All this LINQ syntax is well and good, you may be saying, but what is the point? You can see the expected results clearly just by looking at the source array, so why go to all this trouble to query something that is obvious by just looking? As mentioned earlier, sometimes the results of a query are not so obvious. In the following Try It Out, you create a very large array of numbers and query it using LINQ.
Follow these steps to create the example in Visual Studio 2015:
C:\BegVCSharp\Chapter20
. As before, when you create the project, Visual Studio 2015 already includes the Linq
namespace method in Program.cs
:using System;
using System.Collections.Generic;
using System.Linq;
using System.Text;
using static System.Console;
Main()
method:static void Main(string[] args)
{
int[] numbers = GenerateLotsOfNumbers(12045678);
var queryResults =
from n in numbers
where n < 1000
select n
;
WriteLine("Numbers less than 1000:");
foreach (var item in queryResults)
{
WriteLine(item);
}
Write("Program finished, press Enter/Return to continue:");
ReadLine();
}
private static int[] GenerateLotsOfNumbers(int count)
{
Random generator = new Random(0);
int[] result = new int[count];
for (int i = 0; i < count; i++)
{
result[i] = generator.Next();
}
return result;
}
Numbers less than 1000:
714
24
677
350
257
719
584
Program finished, press Enter/Return to continue:
As before, the first step is to reference the System.Linq
namespace, which is done automatically by Visual Studio 2015 when you create the project:
using System.Linq;
The next step is to create some data, which is done in this example by creating and calling the GenerateLotsOfNumbers()
method:
int[] numbers = GenerateLotsOfNumbers(12345678);
private static int[] GenerateLotsOfNumbers(int count)
{
Random generator = new Random(0);
int[] result = new int[count];
for (int i = 0; i < count; i++)
{
result[i] = generator.Next();
}
return result;
}
This is not a trivial set of data — there are more than 12 million numbers in the array! In one of the exercises at the end of the chapter, you will change the size
parameter passed to the GenerateLotsOfNumbers()
method to generate variously sized sets of random numbers and see how this affects the query results. As you will see when doing the exercises, the size shown here of 12,345,678 is just large enough for the program to generate some random numbers less than 1,000, in order to have results to show for this first query.

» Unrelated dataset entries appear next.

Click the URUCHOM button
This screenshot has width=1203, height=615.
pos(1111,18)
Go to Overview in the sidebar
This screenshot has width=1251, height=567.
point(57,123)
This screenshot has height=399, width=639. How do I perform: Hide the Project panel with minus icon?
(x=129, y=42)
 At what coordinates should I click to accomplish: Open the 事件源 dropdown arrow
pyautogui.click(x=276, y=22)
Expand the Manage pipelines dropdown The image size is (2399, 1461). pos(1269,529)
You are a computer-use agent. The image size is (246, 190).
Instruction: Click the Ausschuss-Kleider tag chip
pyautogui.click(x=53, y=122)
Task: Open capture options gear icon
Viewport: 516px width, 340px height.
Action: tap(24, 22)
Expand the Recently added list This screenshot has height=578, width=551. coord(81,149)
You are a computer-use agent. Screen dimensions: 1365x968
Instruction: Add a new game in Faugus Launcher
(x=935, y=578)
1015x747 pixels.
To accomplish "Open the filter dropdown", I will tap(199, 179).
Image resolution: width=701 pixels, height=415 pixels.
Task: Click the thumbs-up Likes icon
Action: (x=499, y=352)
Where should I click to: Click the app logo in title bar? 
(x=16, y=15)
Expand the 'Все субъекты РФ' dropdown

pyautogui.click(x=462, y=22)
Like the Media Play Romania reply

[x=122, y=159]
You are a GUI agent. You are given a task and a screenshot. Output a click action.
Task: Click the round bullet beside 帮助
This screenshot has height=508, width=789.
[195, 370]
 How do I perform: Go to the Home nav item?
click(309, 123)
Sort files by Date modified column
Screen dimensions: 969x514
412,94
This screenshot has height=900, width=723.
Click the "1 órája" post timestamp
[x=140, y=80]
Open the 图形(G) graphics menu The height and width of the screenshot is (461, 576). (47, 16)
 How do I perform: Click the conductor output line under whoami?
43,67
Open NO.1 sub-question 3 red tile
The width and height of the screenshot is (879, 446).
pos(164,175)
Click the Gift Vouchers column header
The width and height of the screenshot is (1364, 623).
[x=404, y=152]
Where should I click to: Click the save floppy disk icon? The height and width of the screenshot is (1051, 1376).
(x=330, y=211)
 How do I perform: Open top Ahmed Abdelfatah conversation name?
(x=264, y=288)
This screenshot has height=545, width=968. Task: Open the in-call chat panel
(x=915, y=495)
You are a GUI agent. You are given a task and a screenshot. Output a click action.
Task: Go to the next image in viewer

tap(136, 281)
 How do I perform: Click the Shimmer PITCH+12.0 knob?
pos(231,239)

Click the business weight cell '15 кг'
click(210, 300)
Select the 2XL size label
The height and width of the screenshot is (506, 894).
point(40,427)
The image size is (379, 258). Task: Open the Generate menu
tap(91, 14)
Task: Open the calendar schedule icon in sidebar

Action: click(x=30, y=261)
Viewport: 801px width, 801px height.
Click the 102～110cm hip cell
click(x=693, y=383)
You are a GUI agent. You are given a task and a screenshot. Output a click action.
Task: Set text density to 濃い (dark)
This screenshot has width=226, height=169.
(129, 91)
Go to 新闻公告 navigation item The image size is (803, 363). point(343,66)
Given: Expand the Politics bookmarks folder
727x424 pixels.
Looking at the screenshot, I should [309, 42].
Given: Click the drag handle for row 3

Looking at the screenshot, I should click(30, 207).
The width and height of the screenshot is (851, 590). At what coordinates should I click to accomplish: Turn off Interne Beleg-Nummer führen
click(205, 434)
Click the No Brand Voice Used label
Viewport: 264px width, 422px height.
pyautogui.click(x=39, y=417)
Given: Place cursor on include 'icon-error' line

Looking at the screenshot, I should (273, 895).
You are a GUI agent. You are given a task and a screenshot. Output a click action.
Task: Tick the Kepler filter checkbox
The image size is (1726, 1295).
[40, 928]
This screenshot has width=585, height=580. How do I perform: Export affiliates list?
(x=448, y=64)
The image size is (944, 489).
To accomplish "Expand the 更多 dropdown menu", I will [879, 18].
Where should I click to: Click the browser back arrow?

The values should be randomly distributed over the range of a signed integer (from zero to more than two billion). By creating the random number generator with a seed of 0
, you ensure that the same set of random numbers is created each time and is repeatable, so you get the same query results as shown here, but what those query results are is unknown until you try some queries. Luckily, LINQ makes those queries easy!
The query statement itself is similar to what you did with the names before, selecting some numbers that meet a condition (in this case, numbers less than 1,000):
var queryResults =
from n in numbers
where n < 1000
select n
The orderby
clause isn't needed here and would add extra processing time (not noticeably for this query, but more so as you vary the conditions in the next example).
You print out the results of the query with a foreach
statement, just as in the previous example:
WriteLine("Numbers less than 1000:");
foreach (var item in queryResults) {
WriteLine(item);
}
Again, output to the console and read a character to pause the output:
Write("Program finished, press Enter/Return to continue:");
ReadLine();
The pause code appears in all the following examples but isn't shown again because it is the same for each one.
It is very easy with LINQ to change the query conditions to explore different characteristics of the data set. However, depending on how many results the query returns, it may not make sense to print all the results each time. In the next section you'll see how LINQ provides aggregate operators to deal with that issue.
Often, a query returns more results than you might expect. For example, if you were to change the condition of the large-number query program you just created to list the numbers greater than 1,000, rather than the numbers less than 1,000, there would be so many query results that the numbers would not stop printing!
Luckily, LINQ provides a set of aggregate operators that enable you to analyze the results of a query without having to loop through them all. Table 20.1 shows the most commonly used aggregate operators for a set of numeric results such as those from the large-number query. These may be familiar to you if you have used a database query language such as SQL.
Table 20.1 Aggregate Operators for Numeric Results
Operator | Description |
Count() |
Count of results |
Min() |
Minimum value in results |
Max() |
Maximum value in results |
Average() |
Average value of numeric results |
Sum() |
Total of all of numeric results |
There are more aggregate operators, such as Aggregate()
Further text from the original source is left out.